■ **About this task**: If a line in the records below contains the word "Given", copy it out.

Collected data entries
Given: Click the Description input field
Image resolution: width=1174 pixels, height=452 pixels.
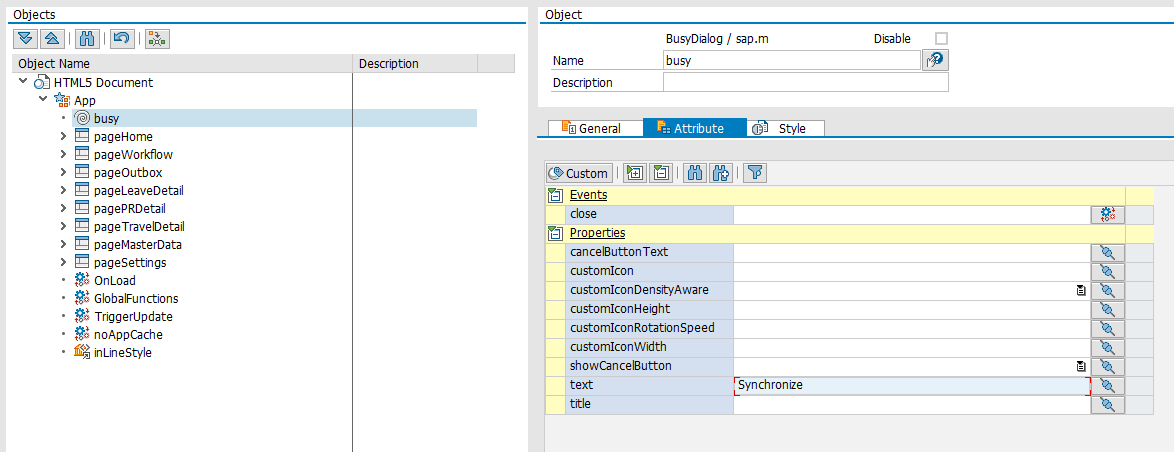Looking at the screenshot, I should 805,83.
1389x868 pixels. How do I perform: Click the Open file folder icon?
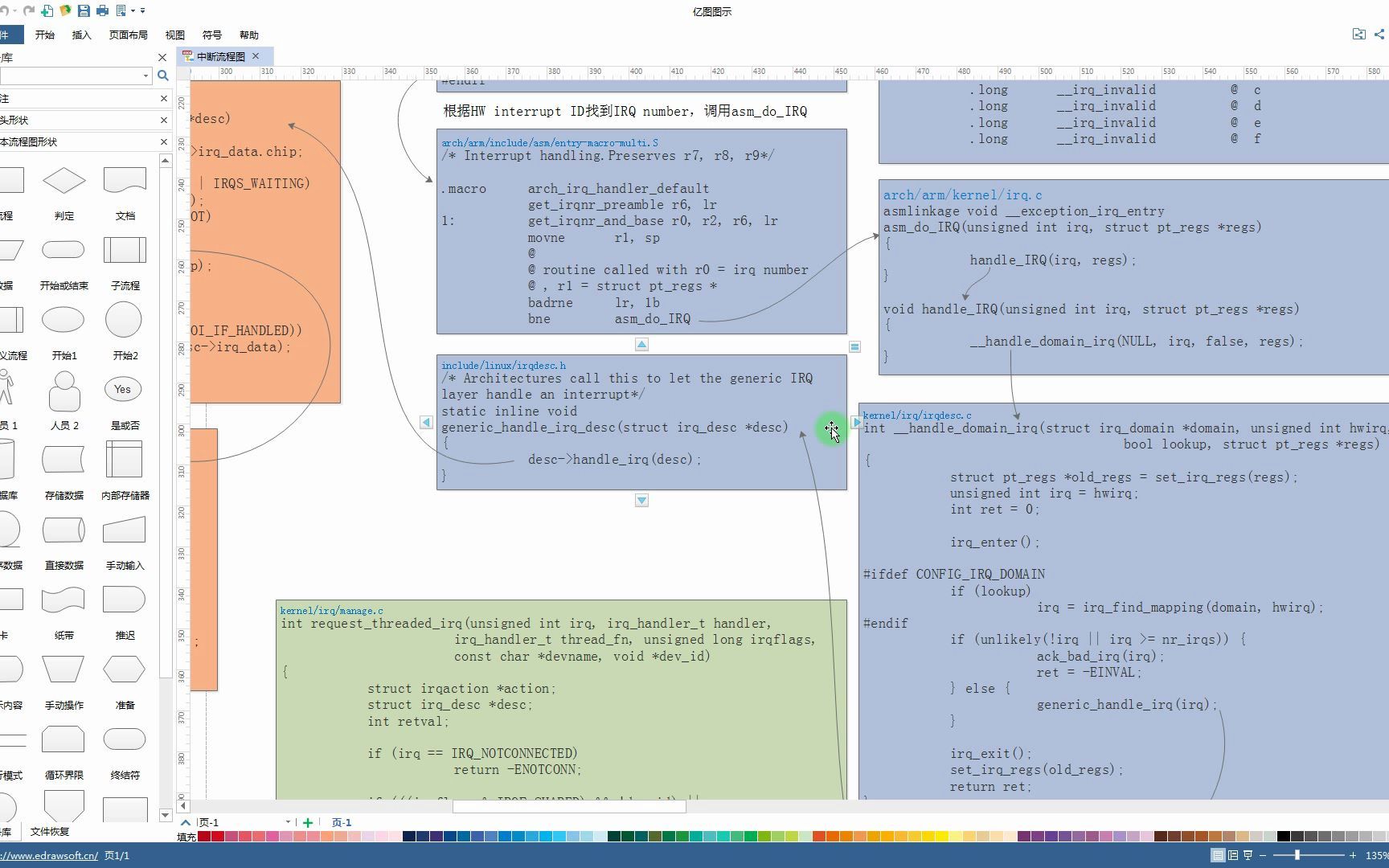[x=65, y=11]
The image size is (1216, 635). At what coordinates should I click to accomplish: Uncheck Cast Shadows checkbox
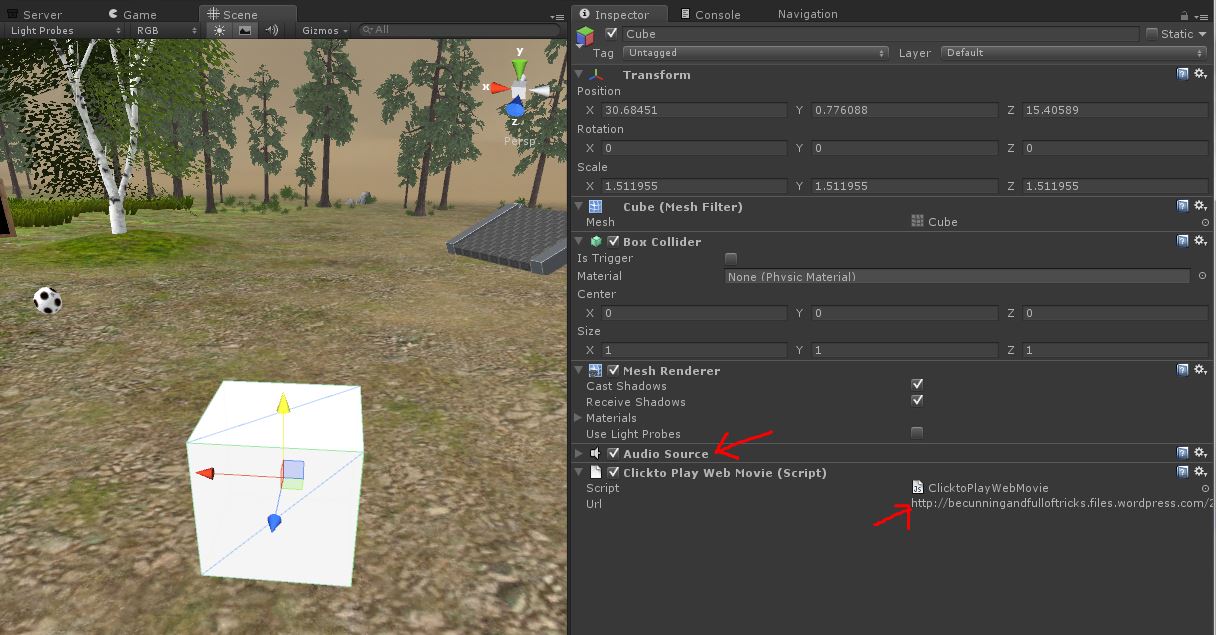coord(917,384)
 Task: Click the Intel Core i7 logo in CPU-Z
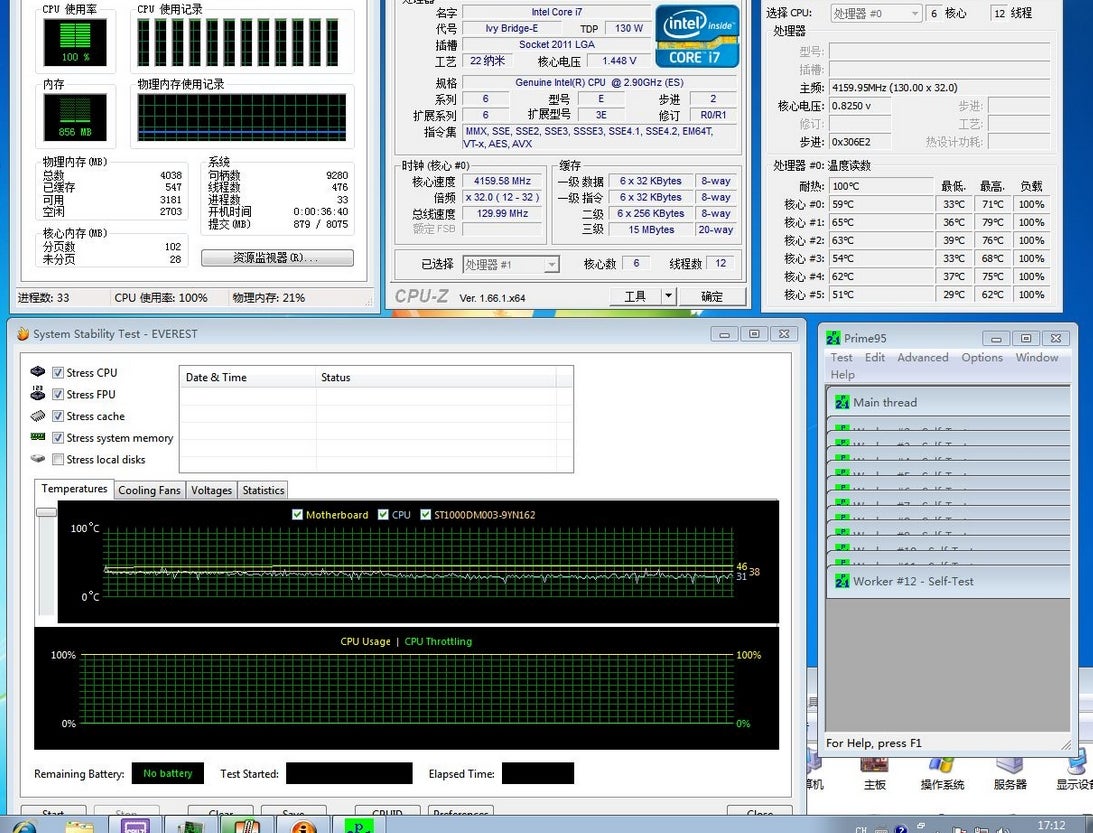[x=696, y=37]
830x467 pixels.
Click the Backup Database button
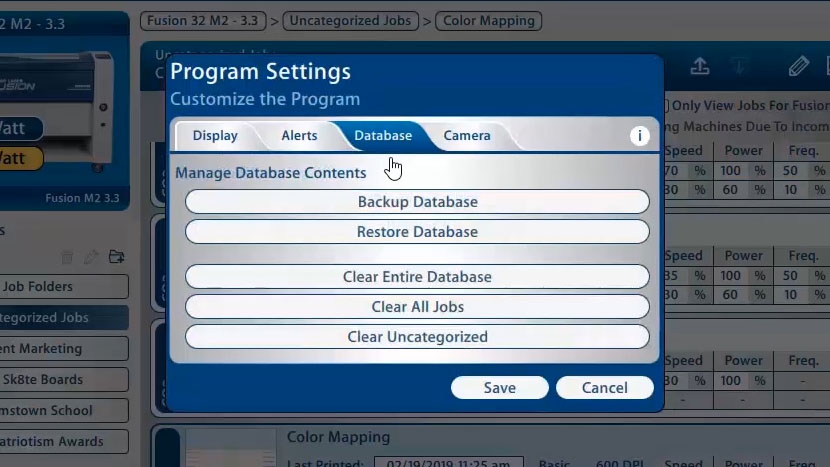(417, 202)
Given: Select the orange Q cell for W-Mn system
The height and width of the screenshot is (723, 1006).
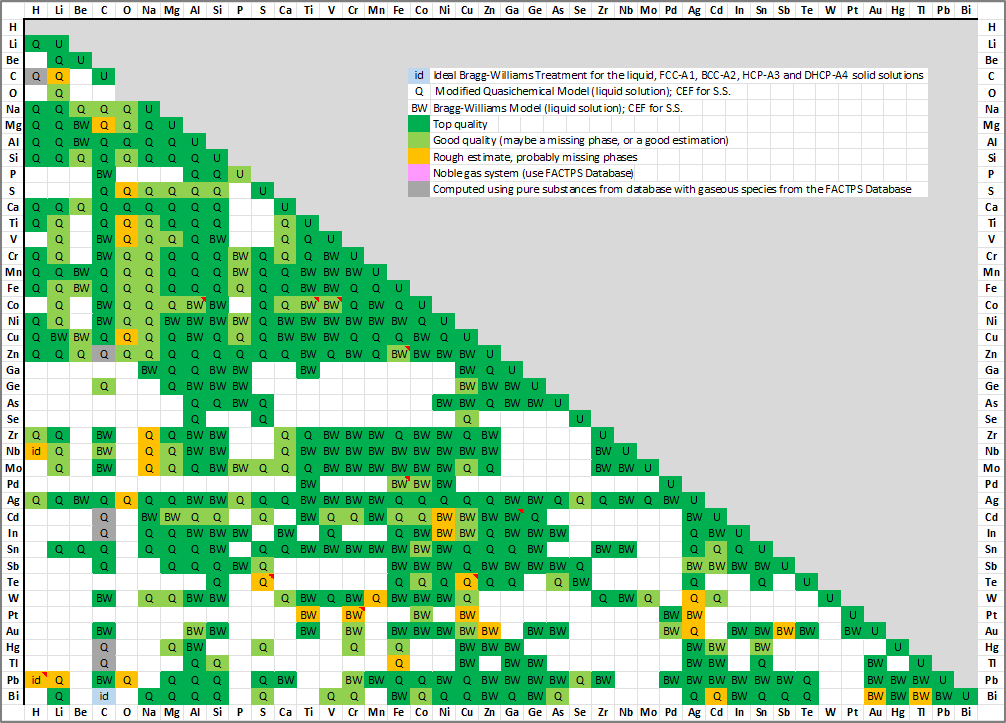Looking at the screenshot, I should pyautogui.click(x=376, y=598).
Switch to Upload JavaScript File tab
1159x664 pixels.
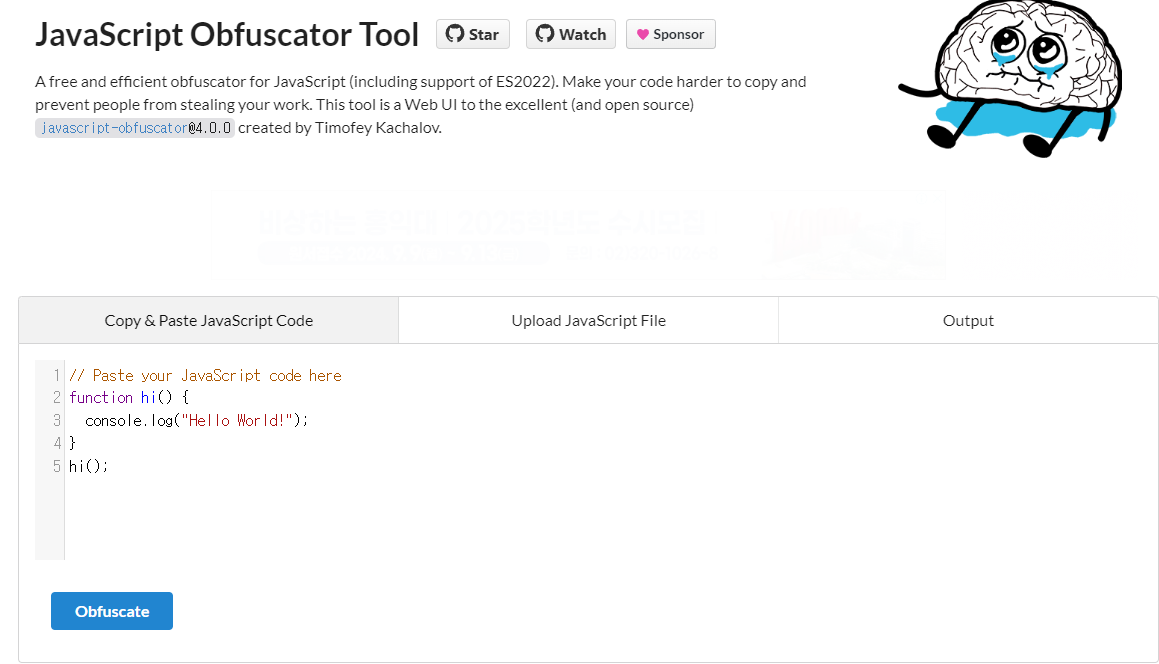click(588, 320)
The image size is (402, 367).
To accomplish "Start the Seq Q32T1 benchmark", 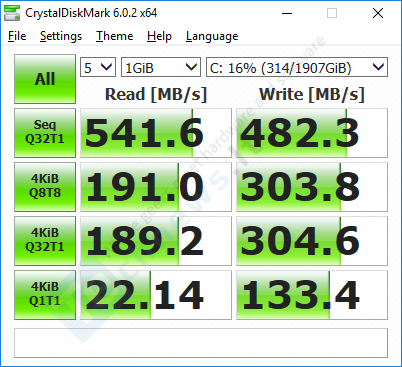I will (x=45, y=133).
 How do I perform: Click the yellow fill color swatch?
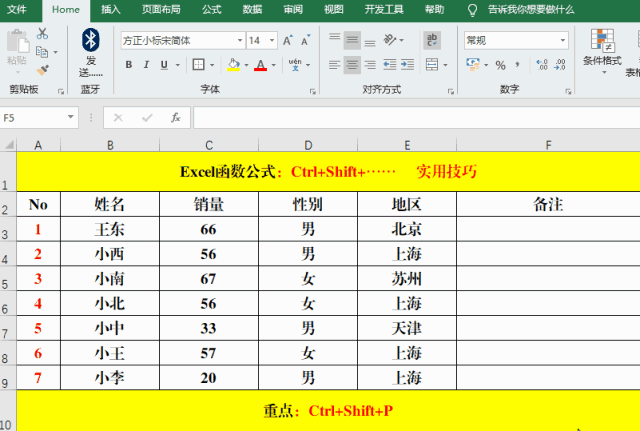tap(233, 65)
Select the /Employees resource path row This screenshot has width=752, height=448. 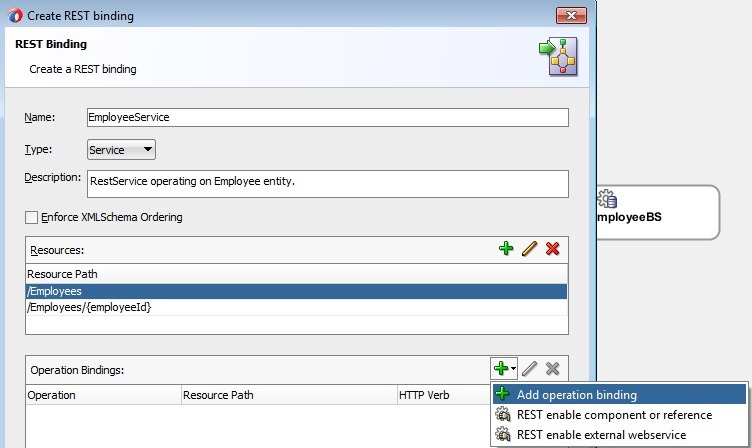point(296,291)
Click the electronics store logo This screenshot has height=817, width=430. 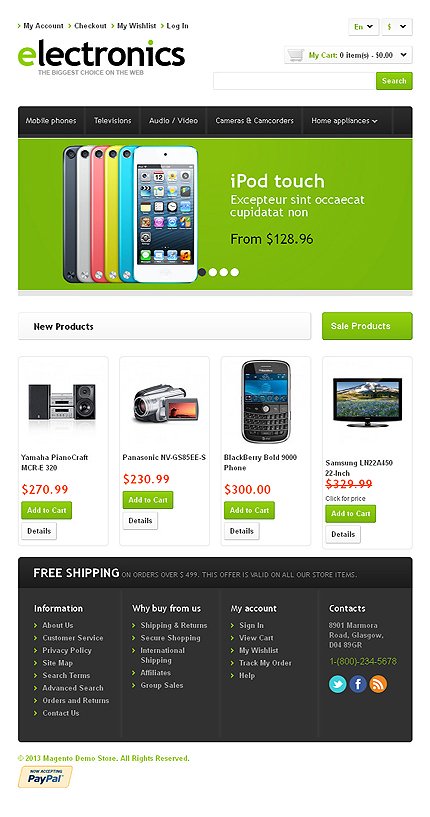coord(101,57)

■ **Task result**:
Given: Click the Description input field
Given: Select the orange Q cell for W-Mn system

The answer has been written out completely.